Entries on locating words and elements
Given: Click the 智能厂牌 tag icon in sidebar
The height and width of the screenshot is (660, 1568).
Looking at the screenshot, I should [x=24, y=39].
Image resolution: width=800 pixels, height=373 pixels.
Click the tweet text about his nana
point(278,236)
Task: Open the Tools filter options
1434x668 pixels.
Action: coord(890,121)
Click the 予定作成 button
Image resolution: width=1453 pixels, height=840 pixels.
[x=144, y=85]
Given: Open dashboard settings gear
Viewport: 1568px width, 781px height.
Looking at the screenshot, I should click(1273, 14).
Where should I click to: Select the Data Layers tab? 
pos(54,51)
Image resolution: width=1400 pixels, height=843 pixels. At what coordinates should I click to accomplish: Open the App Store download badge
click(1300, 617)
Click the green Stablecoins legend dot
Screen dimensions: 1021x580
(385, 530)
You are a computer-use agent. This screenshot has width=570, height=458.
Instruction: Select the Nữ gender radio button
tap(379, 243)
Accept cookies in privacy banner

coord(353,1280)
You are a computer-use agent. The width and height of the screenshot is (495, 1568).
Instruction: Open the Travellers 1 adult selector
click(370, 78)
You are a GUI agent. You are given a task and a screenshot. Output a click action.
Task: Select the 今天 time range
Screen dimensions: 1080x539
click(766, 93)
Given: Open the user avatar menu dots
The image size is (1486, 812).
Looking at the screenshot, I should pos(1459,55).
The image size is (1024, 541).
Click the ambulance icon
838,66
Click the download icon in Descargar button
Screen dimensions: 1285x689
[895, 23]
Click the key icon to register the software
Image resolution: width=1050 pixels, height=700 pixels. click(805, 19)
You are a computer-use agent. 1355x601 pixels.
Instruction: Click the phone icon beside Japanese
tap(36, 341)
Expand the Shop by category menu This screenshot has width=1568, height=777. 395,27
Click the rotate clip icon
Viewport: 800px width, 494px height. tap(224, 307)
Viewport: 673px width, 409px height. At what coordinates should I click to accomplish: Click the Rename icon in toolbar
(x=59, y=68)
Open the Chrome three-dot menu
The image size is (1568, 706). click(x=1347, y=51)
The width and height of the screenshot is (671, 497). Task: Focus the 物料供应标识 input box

- Given exercise: Rewrite all of the records above, swapping each "Instruction:" for "Command:" and keeping everything else the same.

- Output:
Given: Click the 智能厂牌 tag icon in sidebar
The height and width of the screenshot is (660, 1568).
Looking at the screenshot, I should [x=24, y=39].
Image resolution: width=800 pixels, height=373 pixels.
Click the tweet text about his nana
point(278,236)
Task: Open the Tools filter options
1434x668 pixels.
Action: coord(890,121)
Click the 予定作成 button
Image resolution: width=1453 pixels, height=840 pixels.
[x=144, y=85]
Given: Open dashboard settings gear
Viewport: 1568px width, 781px height.
Looking at the screenshot, I should click(1273, 14).
Where should I click to: Select the Data Layers tab? 
pos(54,51)
Image resolution: width=1400 pixels, height=843 pixels. At what coordinates should I click to accomplish: Open the App Store download badge
click(1300, 617)
Click the green Stablecoins legend dot
Screen dimensions: 1021x580
(385, 530)
You are a computer-use agent. This screenshot has width=570, height=458.
Command: Select the Nữ gender radio button
tap(379, 243)
Accept cookies in privacy banner

coord(353,1280)
You are a computer-use agent. The width and height of the screenshot is (495, 1568).
Command: Open the Travellers 1 adult selector
click(370, 78)
You are a GUI agent. You are given a task and a screenshot. Output a click action.
Task: Select the 今天 time range
Screen dimensions: 1080x539
click(766, 93)
Given: Open the user avatar menu dots
The image size is (1486, 812).
Looking at the screenshot, I should pos(1459,55).
The image size is (1024, 541).
Click the ambulance icon
838,66
Click the download icon in Descargar button
Screen dimensions: 1285x689
[895, 23]
Click the key icon to register the software
Image resolution: width=1050 pixels, height=700 pixels. click(805, 19)
You are a computer-use agent. 1355x601 pixels.
Command: Click the phone icon beside Japanese
tap(36, 341)
Expand the Shop by category menu This screenshot has width=1568, height=777. 395,27
Click the rotate clip icon
Viewport: 800px width, 494px height. tap(224, 307)
Viewport: 673px width, 409px height. At what coordinates should I click to accomplish: Click the Rename icon in toolbar
(x=59, y=68)
Open the Chrome three-dot menu
The image size is (1568, 706). click(x=1347, y=51)
The width and height of the screenshot is (671, 497). Task: Focus the 物料供应标识 input box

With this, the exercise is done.